Quel rapport entretiens-tu avec les auteurs ? As-tu parfois des échanges avec eux ? Ou avec leurs autres traducteurs ?

Les auteurs avec qui je travaille sont extraordinaires. C’est vraiment un travail d’équipe, par exemple pour aider à faire connaître leurs livres, dans leur langue originale et dans ma traduction en français. Nous communiquons beaucoup entre nous pour trouver une bonne traduction du titre, selon moi une des parties les plus difficiles du livre ! Jusqu’à présent, j’ai seulement traduit des auteurs vivants, ce qui me permet de les contacter quand vraiment un passage est trop obscur. J’ai aussi la chance d’avoir une relectrice française exceptionnelle. Ses corrections et suggestions sont très précieuses. Je ne connais malheureusement que très peu d’autres traducteurs pour l’instant. J’apprécie leurs blogs et leurs apports théoriques sur les questions générales de traduction.

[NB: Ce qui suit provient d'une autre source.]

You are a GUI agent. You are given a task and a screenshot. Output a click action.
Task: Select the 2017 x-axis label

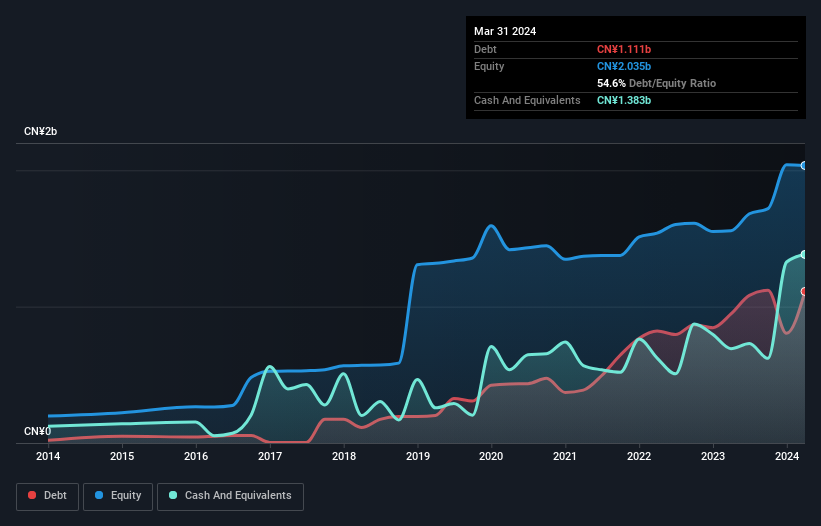click(270, 457)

Pour toi, qu’est-ce qui est le plus stimulant dans ton métier ?

Comme j’ai dit plus haut, le plus stimulant pour moi est de pouvoir être un humble outil pour améliorer la communication et la connaissance entre les peuples.  Aussi, je crois qu’il est essentiel de développer une approche diverse de la littérature. J’espère aider à cette mission en rendant des auteurs américains accessibles aux lecteurs francophones.

Et finalement, quel est le dernier livre que tu as lu pour lequel tu as eu un coup de cœur ?

Je peux tricher, n’est-ce pas ? Alors en voici trois :

Écrit en anglais : The Vatican Princesse : A Novel of Lucrezia Borgia, de C. W. Gortner.

En anglais, traduit du russe : Oblivion, de Sergei Lebedev.

En français : La Septième Fonction du langage, de Laurent Binet.

 

Merci beaucoup à Emma qui a pris de son temps pour répondre à mes questions. J’espère que cette interview vous a plut. Désormais, vous savez qui se cache derrière les livres traduits ! Et n’hésitez pas à visiter le blog d’Emma pour découvrir ses recommandations de lecture. C’est l’occasion d’avoir le coup d’œil d’une lectrice située de l’autre côté de l’océan Atlantique !

11 réflexions sur “Interview d’Emma, traductrice littéraire

  1. Blanche Mt.Cl. dit :

    Très intéressant! 🙂 Pour avoir fait des études d’allemand, vécu en Angleterre et commencé à bloguer en anglais, j’ai parfois pensé à faire de la traduction littéraire… et aussi de livres d’histoire (j’étais en allemand-histoire, et le vocabulaire lié aux débuts de l’aviation était ma grande marotte!). 🙂 C’est un vrai défi, difficile, car s’il faut rendre les mots, le style original et l’ambiance sont aussi très importants.
    Maintenant que j’ai trouvé ma voie, la traduction me tente beaucoup moins, d’autant plus que certaines personnes qui ont traduit des livres m’ont dépeint ce travail comme très solitaire – et de mon côté, j’aime travailler en équipe. En revanche, ce n’est pas l’impression que donne Emma, bien au contraire! Après, peut-être que dans un pays anglophone, le métier de la traduction est perçu autrement. Il aurait été encore plus intéressant de comparer! 🙂
    Très bel article en tout cas. Bonne fin de journée!

    J’aime

    • WordsAndPeace dit :

      Blanche, tu as raison, ce peut être un travail solitaire, et ce l’était davantage quand j’étais en France à uune époque où la technologie n’était pas aussi développée. J’ai l’impression d’insinuer que je remonte à l’âge des dinosaures!
      Mais avec maintenant ma famille américaine, et étant très connectée au moyen des réseaux sociaux, des correspondances très faciles et rapides avec auteurs, relecteurs et éditeurs, je me sens vraiment au coeur d’une équipe.
      Le vocabulaire franco-allemand lié aux débuts de l’aviation! ça me semble plutôt corsé!!